__WHAT IS EXPECTED__:
In the entries below, find the lines with the word "under" and copy them.
--- START ---
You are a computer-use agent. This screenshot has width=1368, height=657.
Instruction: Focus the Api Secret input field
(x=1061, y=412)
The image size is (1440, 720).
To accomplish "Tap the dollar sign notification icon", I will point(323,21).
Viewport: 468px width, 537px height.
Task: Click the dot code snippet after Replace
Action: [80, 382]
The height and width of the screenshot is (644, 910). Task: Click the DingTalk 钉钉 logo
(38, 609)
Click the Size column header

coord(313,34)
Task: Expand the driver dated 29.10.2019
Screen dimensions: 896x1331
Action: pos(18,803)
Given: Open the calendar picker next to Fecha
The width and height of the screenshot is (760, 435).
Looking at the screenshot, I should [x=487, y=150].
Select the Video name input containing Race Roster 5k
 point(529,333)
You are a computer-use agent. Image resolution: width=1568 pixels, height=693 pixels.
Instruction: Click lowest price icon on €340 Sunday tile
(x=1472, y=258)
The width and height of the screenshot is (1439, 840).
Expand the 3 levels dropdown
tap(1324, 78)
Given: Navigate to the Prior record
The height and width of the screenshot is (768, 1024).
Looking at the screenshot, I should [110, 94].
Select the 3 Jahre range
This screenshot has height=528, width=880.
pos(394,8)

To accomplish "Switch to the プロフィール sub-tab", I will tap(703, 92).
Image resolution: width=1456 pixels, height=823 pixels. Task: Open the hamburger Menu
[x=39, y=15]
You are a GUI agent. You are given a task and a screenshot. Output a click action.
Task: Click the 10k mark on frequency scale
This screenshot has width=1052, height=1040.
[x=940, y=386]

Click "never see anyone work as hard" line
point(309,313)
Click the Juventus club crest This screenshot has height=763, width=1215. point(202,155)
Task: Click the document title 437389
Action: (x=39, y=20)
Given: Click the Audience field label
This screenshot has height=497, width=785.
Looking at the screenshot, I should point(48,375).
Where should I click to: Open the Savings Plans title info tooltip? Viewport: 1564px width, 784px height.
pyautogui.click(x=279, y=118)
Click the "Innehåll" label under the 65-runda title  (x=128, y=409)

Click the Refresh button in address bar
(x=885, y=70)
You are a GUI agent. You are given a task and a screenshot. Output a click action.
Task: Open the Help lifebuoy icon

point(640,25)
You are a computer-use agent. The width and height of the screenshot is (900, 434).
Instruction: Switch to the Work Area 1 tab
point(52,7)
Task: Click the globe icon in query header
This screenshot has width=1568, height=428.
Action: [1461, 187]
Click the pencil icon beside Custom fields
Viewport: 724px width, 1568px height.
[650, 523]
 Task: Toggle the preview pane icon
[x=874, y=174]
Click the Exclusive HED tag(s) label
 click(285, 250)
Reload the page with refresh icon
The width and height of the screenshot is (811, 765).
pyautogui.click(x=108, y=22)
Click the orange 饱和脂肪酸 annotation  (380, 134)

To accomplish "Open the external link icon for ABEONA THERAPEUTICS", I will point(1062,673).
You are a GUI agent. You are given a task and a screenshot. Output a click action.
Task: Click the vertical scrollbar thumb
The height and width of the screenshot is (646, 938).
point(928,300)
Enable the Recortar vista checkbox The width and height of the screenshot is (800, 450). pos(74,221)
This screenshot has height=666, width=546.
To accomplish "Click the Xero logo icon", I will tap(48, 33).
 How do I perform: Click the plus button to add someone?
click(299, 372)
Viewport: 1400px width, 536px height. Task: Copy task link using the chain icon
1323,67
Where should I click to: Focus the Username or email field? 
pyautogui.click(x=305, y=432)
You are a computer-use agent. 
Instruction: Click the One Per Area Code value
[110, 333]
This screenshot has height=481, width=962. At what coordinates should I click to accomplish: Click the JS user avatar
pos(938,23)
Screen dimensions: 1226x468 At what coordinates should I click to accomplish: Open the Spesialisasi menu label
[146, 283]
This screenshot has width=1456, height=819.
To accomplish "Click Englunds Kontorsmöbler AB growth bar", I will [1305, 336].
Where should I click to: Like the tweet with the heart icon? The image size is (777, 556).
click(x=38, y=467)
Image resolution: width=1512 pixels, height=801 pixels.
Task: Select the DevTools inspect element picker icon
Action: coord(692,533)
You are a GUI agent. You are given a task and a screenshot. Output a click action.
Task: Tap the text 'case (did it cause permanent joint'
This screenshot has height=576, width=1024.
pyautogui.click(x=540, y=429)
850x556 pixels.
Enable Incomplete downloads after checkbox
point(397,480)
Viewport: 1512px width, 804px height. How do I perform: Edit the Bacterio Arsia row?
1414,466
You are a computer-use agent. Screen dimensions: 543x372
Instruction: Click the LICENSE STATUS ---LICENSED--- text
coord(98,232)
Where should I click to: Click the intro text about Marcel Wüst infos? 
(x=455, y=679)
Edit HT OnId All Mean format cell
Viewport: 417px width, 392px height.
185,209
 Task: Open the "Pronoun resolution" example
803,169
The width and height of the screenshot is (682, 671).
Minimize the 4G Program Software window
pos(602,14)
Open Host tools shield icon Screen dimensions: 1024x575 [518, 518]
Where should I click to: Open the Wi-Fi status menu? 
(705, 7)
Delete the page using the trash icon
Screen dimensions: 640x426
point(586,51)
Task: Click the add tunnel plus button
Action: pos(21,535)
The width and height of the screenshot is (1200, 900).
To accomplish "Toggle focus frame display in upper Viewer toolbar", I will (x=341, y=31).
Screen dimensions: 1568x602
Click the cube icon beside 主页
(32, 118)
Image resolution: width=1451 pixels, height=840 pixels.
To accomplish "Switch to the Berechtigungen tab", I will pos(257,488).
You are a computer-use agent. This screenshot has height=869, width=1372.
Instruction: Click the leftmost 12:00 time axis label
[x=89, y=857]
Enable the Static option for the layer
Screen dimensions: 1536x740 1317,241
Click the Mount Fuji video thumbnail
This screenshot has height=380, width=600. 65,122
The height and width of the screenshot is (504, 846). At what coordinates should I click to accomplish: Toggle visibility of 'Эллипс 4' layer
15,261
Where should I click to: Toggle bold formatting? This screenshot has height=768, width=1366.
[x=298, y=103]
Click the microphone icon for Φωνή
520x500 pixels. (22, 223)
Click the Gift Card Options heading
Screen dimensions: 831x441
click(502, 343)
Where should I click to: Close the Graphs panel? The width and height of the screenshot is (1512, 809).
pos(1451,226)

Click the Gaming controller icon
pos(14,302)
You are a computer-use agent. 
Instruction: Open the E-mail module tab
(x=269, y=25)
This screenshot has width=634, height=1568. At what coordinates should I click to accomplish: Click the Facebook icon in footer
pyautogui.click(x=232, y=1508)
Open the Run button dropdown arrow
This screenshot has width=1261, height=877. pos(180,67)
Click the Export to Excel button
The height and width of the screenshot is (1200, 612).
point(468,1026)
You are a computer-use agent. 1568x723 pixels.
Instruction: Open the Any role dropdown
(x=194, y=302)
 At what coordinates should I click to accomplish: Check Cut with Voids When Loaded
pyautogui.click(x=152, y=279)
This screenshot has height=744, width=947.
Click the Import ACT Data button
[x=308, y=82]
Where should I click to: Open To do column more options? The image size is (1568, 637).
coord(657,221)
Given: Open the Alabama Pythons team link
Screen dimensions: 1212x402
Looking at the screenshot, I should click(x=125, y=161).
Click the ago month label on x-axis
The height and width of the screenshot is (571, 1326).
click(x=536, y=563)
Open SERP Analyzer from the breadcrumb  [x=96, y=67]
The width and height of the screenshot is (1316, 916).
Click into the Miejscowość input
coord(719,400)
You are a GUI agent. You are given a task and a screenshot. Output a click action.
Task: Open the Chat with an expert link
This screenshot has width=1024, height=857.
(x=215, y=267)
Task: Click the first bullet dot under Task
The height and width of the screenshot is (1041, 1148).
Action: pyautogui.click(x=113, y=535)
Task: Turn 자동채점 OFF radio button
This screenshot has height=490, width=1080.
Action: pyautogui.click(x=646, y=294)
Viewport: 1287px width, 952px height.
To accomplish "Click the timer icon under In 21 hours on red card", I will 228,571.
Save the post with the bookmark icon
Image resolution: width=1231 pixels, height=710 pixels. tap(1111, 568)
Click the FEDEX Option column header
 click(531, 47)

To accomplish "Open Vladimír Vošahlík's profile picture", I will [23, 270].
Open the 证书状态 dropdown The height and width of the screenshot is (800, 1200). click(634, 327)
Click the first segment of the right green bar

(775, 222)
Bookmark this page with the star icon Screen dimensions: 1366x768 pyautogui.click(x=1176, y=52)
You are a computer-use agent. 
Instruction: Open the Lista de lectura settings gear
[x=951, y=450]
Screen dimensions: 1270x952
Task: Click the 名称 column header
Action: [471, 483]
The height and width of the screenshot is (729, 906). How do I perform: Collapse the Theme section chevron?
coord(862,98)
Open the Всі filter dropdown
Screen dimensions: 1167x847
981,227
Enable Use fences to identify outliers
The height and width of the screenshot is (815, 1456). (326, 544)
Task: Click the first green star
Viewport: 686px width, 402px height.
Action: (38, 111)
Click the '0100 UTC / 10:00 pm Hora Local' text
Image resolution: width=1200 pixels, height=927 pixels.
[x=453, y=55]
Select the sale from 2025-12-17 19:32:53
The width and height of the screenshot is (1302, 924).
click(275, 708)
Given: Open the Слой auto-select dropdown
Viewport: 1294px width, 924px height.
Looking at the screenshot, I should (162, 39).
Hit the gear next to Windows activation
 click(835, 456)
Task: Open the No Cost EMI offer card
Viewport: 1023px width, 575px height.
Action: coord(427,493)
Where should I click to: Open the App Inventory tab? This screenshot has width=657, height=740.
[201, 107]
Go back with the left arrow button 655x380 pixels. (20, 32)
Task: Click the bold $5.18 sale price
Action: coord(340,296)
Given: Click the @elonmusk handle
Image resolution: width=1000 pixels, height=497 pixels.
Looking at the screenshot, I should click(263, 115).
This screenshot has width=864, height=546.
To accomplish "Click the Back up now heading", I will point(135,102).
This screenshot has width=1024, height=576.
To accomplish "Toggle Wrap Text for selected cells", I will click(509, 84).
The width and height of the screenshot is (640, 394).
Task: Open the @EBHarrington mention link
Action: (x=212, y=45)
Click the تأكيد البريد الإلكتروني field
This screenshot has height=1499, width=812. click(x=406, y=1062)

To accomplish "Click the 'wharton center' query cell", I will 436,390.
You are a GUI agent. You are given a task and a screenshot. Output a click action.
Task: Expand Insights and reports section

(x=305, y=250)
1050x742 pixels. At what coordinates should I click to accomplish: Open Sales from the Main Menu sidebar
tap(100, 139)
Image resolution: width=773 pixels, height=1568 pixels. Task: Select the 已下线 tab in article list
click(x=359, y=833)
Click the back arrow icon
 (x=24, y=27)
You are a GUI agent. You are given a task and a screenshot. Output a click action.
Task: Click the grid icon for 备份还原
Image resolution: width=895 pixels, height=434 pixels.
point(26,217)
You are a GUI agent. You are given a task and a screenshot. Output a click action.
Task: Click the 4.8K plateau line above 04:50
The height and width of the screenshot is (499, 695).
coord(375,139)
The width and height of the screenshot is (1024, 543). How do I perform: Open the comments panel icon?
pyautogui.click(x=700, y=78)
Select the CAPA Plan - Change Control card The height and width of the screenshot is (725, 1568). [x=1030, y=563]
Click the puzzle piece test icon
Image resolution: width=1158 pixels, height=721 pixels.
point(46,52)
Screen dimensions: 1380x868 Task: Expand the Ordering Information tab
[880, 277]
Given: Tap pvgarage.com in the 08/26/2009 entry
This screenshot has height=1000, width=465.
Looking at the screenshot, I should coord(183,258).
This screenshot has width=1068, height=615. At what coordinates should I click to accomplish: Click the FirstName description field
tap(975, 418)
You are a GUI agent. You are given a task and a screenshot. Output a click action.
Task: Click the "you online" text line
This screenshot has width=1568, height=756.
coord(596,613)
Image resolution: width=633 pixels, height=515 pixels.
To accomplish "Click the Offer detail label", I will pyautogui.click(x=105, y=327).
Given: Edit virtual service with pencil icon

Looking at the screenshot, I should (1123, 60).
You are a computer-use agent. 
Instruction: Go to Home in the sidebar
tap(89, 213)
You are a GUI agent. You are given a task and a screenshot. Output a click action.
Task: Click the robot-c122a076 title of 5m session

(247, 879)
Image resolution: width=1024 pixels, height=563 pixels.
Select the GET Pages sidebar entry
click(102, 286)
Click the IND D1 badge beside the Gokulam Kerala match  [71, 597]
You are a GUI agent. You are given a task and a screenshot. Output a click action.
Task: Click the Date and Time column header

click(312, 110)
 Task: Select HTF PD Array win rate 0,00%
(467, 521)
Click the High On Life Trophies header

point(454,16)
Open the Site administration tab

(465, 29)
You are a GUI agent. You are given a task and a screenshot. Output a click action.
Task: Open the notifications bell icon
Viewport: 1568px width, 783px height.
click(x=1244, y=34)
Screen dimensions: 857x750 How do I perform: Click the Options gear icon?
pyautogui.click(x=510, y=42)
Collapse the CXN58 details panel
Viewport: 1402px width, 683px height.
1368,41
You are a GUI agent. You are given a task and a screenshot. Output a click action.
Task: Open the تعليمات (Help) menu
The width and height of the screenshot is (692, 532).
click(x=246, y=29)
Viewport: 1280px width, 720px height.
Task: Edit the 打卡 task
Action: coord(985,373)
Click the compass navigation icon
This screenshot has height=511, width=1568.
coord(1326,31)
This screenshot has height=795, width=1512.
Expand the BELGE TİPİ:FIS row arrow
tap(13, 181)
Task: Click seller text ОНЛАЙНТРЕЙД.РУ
--- END ---
__RESPONSE TO THIS EXERCISE__:
Click the "Innehåll" label under the 65-runda title  (x=128, y=409)
Task: Click the first bullet dot under Task
To accomplish "Click the timer icon under In 21 hours on red card", I will 228,571.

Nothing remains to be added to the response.